Алексей Андреевич встретил жену на перроне Киевского вокзала, торопливо шел вдоль вагонов подходившего поезда с дощечками «Одесса — Москва», а Людмила Николаевна высматривала его в толпе встречающих, помахала рукой, и он, протиснувшись в коридоре вагона навстречу выходящим, взял ее чемодан и какую-то плетеную корзинку, купленную, наверно, в Италии, а на площади у стоянки машин к жене подошел высокий, несколько спортивного вида человек, сказал: «Садитесь в мою машину, Людмила Николаевна», представился Алексею Андреевичу: «Метельский», а дома Алексей Андреевич спросил, кто это Метельский, и жена небрежно ответила:
— Кинорежиссер, мы вместе путешествовали.
Алексей Андреевич, по привычке самому хозяйствовать, заранее сготовил обед, и Людмила Николаевна, подержав у рта ложку с супом, сказала:
— В Марселе Константин Ипполитович угощал меня знаменитым буйабезом с крабами и даже щупальцами осьминога.
И следовало понять, что Константин Ипполитович это именно кинорежиссер Метельский.

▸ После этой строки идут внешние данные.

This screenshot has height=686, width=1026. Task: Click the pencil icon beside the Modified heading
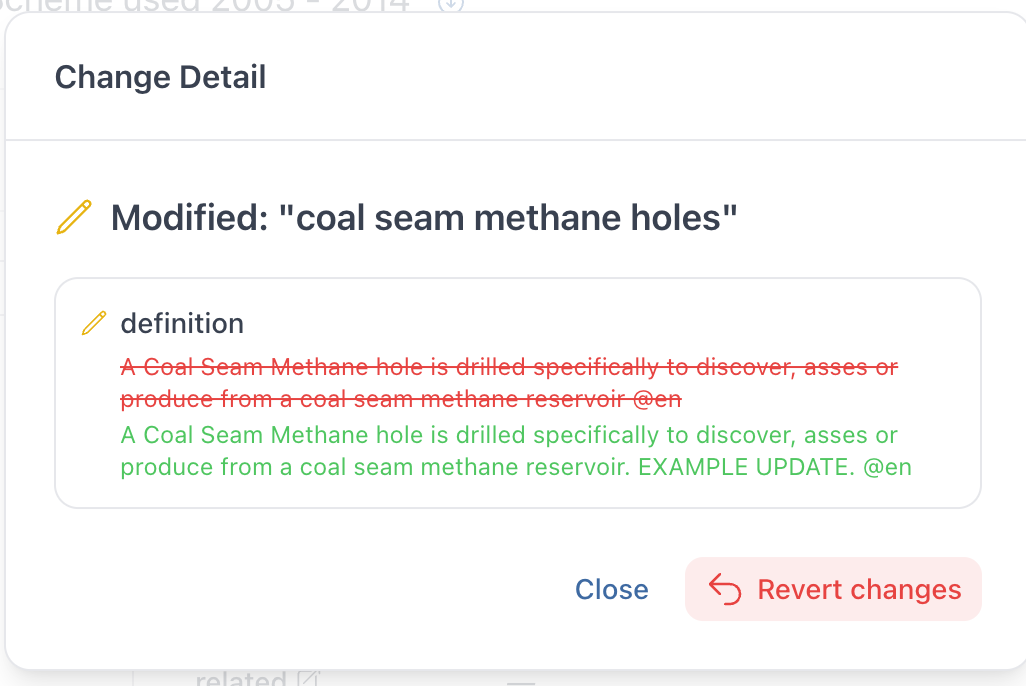tap(74, 217)
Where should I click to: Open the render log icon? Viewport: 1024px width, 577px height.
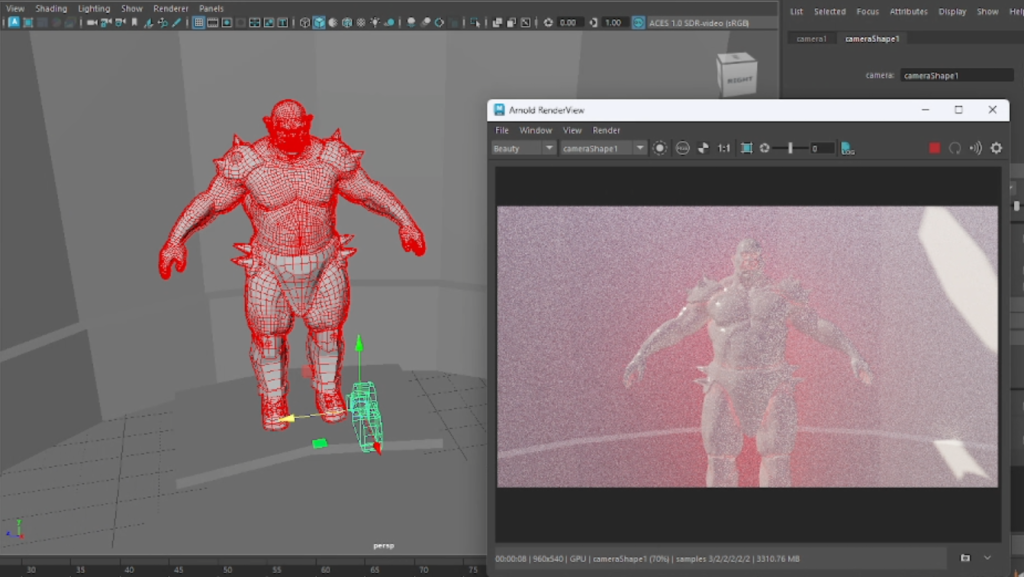click(848, 148)
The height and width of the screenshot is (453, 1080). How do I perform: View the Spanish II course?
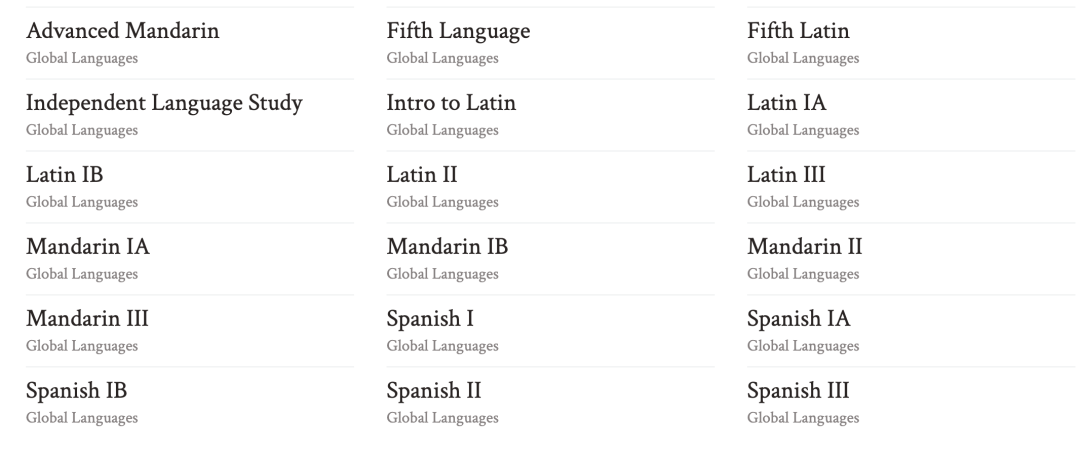coord(433,391)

— Я рад, что ты довольна поездкой и набралась впечатлений.
— Да, впечатлений было порядочно, — как-то отсутствуя, ответила она.
Алексей Андреевич, невысокий, домашний, заботливый, все приготовил к ее приезду, даже цветы стояли в вазе, и нужно было, глубоко вздохнув, отбросить все, что было не только впечатлениями, но и своего рода наваждением, вместе с Метельским, номер телефона которого она в свою очередь записала.
— У тебя еще несколько дней до конца отпуска. Моя сестра Ксения приглашает пожить у нее на даче в Фирсановке.
— Нет, побуду дома, — сказала Людмила Николаевна.
Она протомилась несколько дней в их московской, душной квартире, стоял жаркий август, и, лежа как-то с книжкой в руках, она представила себе и палубу парохода, на котором сейчас плывут уже другие, и храм Софии, возникший из снов юности, и маленькую остерию в Неаполе, где они с Метельским пили холодное белое вино, а одну рекламную бутылочку она привезла Алексею Андреевичу, сказала: «Смотри не спейся», и он привесил за лубяную петельку бутылочку кьянти к лампе на своем рабочем столе.
— Откуда произошло название Адриатика? — спросила она, глядя поверх страниц.